- [INFORMATION PROVIDED]:
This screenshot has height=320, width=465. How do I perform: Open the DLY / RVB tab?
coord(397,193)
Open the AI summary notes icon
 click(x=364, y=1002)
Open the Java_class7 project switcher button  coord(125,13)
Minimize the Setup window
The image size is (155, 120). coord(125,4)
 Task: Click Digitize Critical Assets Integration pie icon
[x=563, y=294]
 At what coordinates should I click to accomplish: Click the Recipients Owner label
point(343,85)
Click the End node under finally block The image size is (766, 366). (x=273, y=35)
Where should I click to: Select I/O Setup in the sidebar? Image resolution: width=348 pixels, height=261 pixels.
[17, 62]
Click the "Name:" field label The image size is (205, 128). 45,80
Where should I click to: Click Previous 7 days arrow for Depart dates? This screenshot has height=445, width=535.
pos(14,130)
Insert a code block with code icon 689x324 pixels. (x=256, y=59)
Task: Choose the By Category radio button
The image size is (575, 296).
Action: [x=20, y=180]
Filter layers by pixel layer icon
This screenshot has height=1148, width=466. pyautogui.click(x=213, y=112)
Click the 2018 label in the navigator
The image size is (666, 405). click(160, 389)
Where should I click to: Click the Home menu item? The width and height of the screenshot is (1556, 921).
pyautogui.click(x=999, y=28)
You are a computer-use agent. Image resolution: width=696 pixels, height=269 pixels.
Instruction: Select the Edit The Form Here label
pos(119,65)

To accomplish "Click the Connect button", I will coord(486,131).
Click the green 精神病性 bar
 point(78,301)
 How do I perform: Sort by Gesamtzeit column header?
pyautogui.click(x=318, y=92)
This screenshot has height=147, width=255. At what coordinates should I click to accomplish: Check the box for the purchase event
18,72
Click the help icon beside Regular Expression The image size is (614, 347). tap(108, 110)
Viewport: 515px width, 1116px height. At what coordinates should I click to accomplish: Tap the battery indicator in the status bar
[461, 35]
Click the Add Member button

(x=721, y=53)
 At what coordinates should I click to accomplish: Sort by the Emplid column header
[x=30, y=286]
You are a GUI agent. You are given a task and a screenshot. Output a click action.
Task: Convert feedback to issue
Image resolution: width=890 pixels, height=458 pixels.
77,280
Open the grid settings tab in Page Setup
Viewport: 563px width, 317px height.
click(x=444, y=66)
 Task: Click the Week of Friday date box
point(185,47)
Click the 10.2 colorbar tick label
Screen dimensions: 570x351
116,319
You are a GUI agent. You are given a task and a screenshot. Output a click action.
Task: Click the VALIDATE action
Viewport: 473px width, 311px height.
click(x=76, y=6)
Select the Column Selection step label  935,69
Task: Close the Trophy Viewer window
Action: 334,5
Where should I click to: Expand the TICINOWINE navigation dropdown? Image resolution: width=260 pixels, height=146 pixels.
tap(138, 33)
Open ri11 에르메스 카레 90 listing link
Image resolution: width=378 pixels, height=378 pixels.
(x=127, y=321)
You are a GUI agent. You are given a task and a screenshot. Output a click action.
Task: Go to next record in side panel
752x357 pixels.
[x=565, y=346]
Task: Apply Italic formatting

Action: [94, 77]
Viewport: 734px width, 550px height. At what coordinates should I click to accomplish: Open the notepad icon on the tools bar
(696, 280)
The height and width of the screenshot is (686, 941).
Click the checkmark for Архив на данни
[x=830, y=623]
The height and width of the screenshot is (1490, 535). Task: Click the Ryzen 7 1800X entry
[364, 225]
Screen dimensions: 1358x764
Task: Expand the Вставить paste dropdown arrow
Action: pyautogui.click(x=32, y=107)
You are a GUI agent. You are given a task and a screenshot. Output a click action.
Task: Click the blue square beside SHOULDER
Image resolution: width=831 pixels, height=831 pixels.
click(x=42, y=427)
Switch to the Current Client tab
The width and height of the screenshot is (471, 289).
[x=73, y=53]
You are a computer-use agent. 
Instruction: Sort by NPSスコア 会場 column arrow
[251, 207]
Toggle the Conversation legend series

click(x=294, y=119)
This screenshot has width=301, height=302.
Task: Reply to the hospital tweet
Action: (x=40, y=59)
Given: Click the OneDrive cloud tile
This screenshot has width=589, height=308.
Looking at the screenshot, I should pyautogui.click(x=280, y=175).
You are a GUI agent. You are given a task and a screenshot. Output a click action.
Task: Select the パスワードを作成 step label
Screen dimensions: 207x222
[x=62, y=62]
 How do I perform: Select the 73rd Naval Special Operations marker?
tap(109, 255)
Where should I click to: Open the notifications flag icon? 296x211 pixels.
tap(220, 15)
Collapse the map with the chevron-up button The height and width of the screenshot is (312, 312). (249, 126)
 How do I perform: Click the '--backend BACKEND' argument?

- [EXERCISE BRIEF]:
Once the line containing "Where should I click to: Open" is found in the listing above, set down that line and every line after it, exactly.

- [SOLUTION]:
Where should I click to: Open the notifications flag icon? 296x211 pixels.
tap(220, 15)
Collapse the map with the chevron-up button The height and width of the screenshot is (312, 312). (249, 126)
 How do I perform: Click the '--backend BACKEND' argument?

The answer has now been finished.